== Available data
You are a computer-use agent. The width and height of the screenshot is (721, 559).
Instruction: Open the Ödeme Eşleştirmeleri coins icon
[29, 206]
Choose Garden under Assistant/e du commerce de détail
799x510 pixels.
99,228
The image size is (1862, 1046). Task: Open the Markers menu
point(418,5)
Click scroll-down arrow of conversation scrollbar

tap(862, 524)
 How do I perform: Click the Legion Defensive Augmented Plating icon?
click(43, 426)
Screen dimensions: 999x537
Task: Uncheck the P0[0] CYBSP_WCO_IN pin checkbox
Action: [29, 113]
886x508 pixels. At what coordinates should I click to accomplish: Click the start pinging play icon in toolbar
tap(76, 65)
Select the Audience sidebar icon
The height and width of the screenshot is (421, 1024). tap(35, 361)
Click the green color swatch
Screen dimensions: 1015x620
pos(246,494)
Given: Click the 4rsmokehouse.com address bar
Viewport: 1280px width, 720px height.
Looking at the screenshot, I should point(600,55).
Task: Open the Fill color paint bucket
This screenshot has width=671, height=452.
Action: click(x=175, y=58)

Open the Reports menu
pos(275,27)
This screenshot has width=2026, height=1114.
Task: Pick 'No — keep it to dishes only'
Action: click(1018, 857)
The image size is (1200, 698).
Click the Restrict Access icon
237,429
====
• **Work required**
All lines from the one with "Choose Garden under" through the end of the records need to be copied exactly, and no other lines.

• **Final answer**
Choose Garden under Assistant/e du commerce de détail
799x510 pixels.
99,228
The image size is (1862, 1046). Task: Open the Markers menu
point(418,5)
Click scroll-down arrow of conversation scrollbar

tap(862, 524)
 How do I perform: Click the Legion Defensive Augmented Plating icon?
click(43, 426)
Screen dimensions: 999x537
Task: Uncheck the P0[0] CYBSP_WCO_IN pin checkbox
Action: [29, 113]
886x508 pixels. At what coordinates should I click to accomplish: Click the start pinging play icon in toolbar
tap(76, 65)
Select the Audience sidebar icon
The height and width of the screenshot is (421, 1024). tap(35, 361)
Click the green color swatch
Screen dimensions: 1015x620
pos(246,494)
Given: Click the 4rsmokehouse.com address bar
Viewport: 1280px width, 720px height.
Looking at the screenshot, I should point(600,55).
Task: Open the Fill color paint bucket
This screenshot has width=671, height=452.
Action: click(x=175, y=58)

Open the Reports menu
pos(275,27)
This screenshot has width=2026, height=1114.
Task: Pick 'No — keep it to dishes only'
Action: click(1018, 857)
The image size is (1200, 698).
Click the Restrict Access icon
237,429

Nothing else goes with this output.